Ishikawa rose to fame after publishing her first photobook, Hot Days in Camp Hansen!! in 1982. The series was made while working as a hostess in the racially segregated bars that surrounded the military base, and chronicles her and her friends’ relationships with Black American G.I.s. Although the men belonged to an institution whose presence in Japan remains contentious to this day, Ishikawa felt that there were similarities between the treatment of Okinawans by mainland Japanese to that of Black soldiers by the US military. She photographed couples relaxing in bed, enjoying an afternoon at the beach, and drinking in the evening: the work that these men and women did is depicted as just one part of their everyday lives. The local anti-military base movement criticized Ishikawa for her positive depiction of American soldiers, but to this day, the artist insists she can love individuals while despising the wider institution they serve.
Since then, Ishikawa has developed a diverse and nuanced practice on borders and differences. After the publication of Hot Days in Camp Hansen!!, she visited a Black American G.I. friend in Philadelphia, to understand how he became a soldier stationed in Okinawa. In the resulting series, Life in Philly’s (1986), scenes of unabashed joy are set against a backdrop of poverty and marginalisation, sharing common themes to Ishikawa’s work on communities in Japan, suggesting that people are not so different after all.
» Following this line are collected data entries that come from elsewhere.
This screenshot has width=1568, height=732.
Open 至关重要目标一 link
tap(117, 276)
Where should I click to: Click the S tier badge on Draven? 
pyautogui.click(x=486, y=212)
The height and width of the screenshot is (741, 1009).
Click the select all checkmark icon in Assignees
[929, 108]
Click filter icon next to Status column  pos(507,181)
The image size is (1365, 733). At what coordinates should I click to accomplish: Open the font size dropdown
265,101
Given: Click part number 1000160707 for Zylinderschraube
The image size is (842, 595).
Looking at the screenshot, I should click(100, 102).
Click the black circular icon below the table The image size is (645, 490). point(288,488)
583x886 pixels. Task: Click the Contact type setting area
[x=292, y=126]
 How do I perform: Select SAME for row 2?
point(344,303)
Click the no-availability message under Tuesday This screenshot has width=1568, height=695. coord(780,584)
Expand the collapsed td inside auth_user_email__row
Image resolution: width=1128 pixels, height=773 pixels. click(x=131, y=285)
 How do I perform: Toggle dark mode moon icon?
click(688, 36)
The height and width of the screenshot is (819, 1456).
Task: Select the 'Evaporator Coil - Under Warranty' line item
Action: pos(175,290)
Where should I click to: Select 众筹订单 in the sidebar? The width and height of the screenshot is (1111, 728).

Another notable series included in Ishikawa’s latest monograph is A Port Town Elegy (1990), for which she photographed the dockworkers and fishermen who blew off steam at a bar she ran in Okinawa. The stench of beer almost emanates from the photos, yet Ishikawa manages to capture the moment before regret starts to form, when everything seems possible and everyone is wonderful. Philippine Dancers (1988-89), meanwhile, documents the Filipinos who eventually replaced Okinawan women in the entertainment districts surrounding the US bases, as their wages were lower due to their immigration status. The series suggests competitiveness between the girls during work hours, but camaraderie when off duty.
Ishikawa depicts activities that may be considered shameful in Japan, such as prostitution, inebriation, and interracial relations, in a manner that is frank and tender. She focuses on the joy each subject feels, rather than the disapproval of onlookers. “Human beings have an ugly face and a beautiful face,” Ishikawa writes in the monograph. “They tell you lies and they tell you the truth. They are sweet, and they are violent. All of these things make a person. I want to see everything.”
Bad Ass and Beauty – One Love by Mao Ishikawa is published by T&M Projects. Ishikawa is currently exhibiting her work at Okinawa Prefectural Museum and Art Museum until 06 June 2021.